Today, French immersion streams are offered to students across Nova Scotia, and French-language education is also available in major centres and many Acadian areas of the province. (The five Deveau children - Jean-Paul, Louise, Nicole, Monique and Michelle - were born between 1958 and 1968, at a time when primary school education was still offered in English only.)

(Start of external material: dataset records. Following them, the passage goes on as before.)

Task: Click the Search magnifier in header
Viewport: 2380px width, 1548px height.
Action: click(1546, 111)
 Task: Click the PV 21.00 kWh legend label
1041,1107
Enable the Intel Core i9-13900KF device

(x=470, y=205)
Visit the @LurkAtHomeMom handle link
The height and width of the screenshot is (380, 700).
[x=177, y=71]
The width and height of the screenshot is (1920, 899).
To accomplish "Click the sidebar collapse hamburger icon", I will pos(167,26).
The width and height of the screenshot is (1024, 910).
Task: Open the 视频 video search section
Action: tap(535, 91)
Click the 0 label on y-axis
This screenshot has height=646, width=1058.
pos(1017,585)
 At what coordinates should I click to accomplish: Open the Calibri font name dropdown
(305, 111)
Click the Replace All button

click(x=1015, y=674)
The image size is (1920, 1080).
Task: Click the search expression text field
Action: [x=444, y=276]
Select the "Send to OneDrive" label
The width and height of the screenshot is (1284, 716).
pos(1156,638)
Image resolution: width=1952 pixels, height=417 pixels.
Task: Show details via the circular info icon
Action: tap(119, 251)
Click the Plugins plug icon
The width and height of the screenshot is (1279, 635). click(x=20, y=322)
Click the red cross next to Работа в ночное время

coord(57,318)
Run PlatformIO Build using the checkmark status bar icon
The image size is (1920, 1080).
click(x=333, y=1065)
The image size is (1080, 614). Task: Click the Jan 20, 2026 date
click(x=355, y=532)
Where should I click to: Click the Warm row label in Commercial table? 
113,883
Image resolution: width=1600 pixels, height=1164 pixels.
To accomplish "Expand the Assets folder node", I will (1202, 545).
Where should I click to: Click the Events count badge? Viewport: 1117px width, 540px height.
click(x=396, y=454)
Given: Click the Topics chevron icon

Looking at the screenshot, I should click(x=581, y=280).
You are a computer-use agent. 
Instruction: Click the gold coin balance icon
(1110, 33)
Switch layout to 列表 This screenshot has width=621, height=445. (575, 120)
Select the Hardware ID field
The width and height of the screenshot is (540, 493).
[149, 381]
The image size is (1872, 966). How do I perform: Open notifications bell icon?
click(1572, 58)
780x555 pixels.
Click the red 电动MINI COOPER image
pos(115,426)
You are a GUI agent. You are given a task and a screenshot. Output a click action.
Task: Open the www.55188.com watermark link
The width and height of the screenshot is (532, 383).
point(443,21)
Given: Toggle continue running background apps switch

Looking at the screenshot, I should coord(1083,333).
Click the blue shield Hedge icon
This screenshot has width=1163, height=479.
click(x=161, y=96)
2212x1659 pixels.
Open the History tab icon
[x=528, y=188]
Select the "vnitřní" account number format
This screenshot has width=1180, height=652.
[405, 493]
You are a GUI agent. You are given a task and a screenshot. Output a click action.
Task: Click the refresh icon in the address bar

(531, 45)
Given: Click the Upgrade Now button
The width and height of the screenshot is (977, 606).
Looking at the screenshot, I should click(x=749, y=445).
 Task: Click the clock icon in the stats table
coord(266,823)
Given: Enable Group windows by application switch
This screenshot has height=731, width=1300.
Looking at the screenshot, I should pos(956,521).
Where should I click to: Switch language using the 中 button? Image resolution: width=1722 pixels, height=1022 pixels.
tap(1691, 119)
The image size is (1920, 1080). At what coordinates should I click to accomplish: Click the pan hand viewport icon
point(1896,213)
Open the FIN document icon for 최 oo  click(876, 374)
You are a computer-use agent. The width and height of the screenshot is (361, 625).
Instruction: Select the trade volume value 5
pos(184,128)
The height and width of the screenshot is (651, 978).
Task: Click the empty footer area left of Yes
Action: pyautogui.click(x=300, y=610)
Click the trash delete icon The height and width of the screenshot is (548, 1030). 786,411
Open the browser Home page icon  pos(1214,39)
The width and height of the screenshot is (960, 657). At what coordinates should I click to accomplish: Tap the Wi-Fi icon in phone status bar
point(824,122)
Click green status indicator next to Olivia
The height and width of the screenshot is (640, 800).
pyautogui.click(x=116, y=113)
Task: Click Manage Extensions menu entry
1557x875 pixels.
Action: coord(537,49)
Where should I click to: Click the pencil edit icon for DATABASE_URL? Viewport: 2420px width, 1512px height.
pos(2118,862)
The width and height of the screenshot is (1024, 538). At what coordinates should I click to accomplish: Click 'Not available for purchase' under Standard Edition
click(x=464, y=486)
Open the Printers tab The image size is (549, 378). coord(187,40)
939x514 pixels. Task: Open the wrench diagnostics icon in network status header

Louis Deveau became a lifelong patron of French-language Education in Canada and Nova Scotia. He served as Chancellor of his alma mater Université Sainte-Anne between 2006 and 2011, as well as serving on its board. Today, he still acts as a trusted advisor to university president Allister Surette, who credits Deveau with helping transform the former Catholic institution into a progressive, business-friendly 21st Century university. The university’s Louis E. Deveau Entrepreneurship Centre was named in his honour. In 1997, Deveau also agreed to serve as the first chairman of the independent board of the Collège de l’Acadie.  Louis and Fedora Deveau also supported dozens of Acadian festivals and events over the years, none more important to them than the Acadian Festival in the District of Clare, where they both grew up.